■ Exercise details
Take the line containing "Click the One Time Fee subtitle" through the last line of the data and retype those lines exactly. Pictures do not belong in the copy.

++++++++++++++++++++

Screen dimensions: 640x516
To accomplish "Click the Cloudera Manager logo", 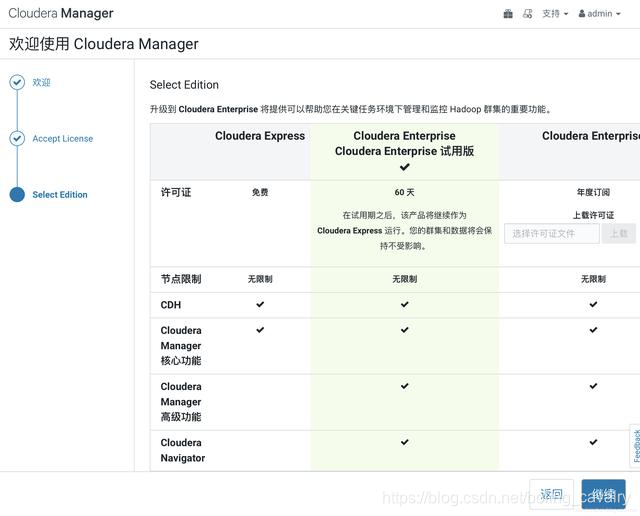I will pos(61,14).
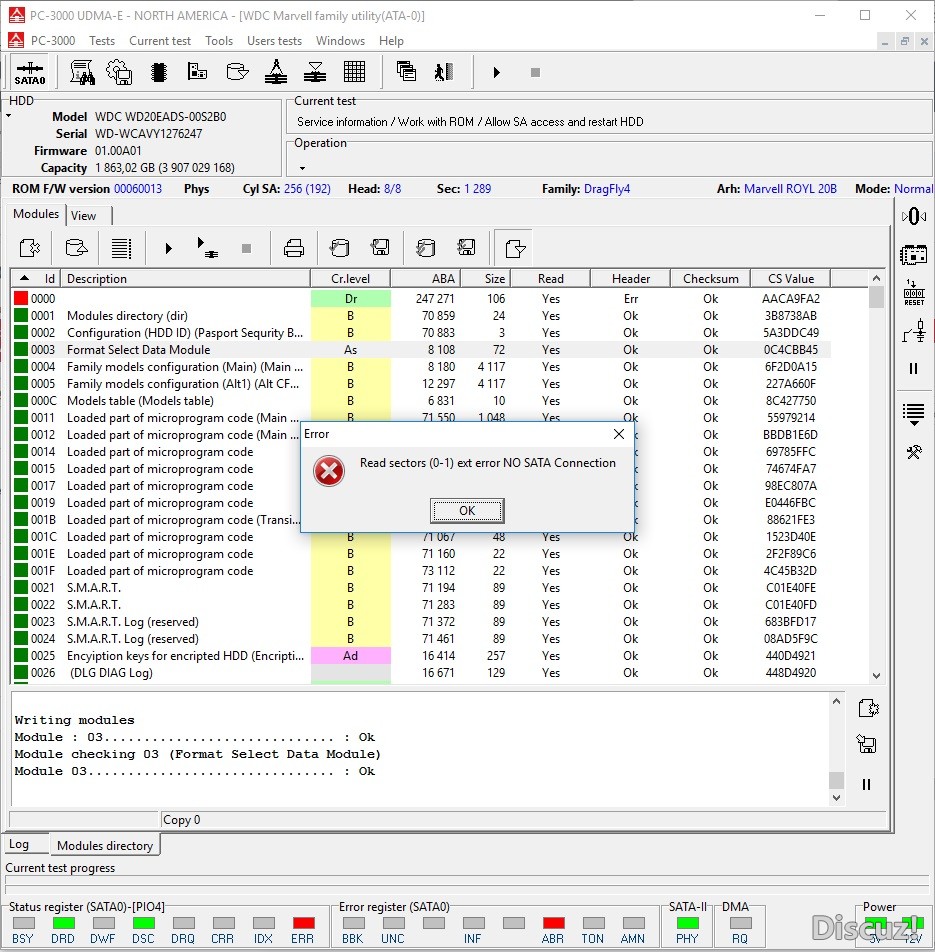Switch to the Log tab
Screen dimensions: 935x952
(x=19, y=845)
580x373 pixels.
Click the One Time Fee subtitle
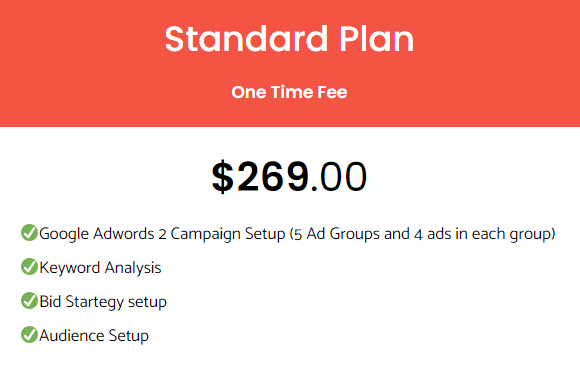(x=289, y=92)
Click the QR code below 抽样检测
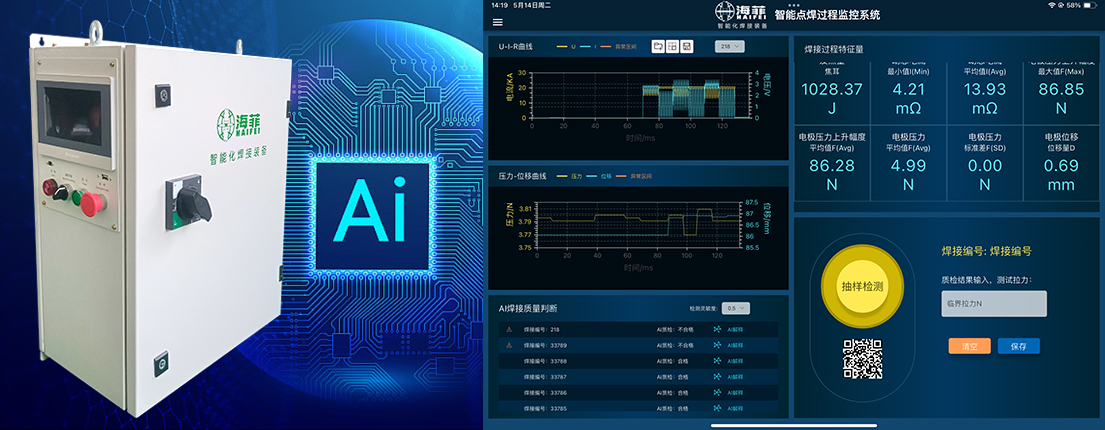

++++++++++++++++++++

■ Response
Click the One Time Fee subtitle
(x=289, y=92)
Click the QR code below 抽样检测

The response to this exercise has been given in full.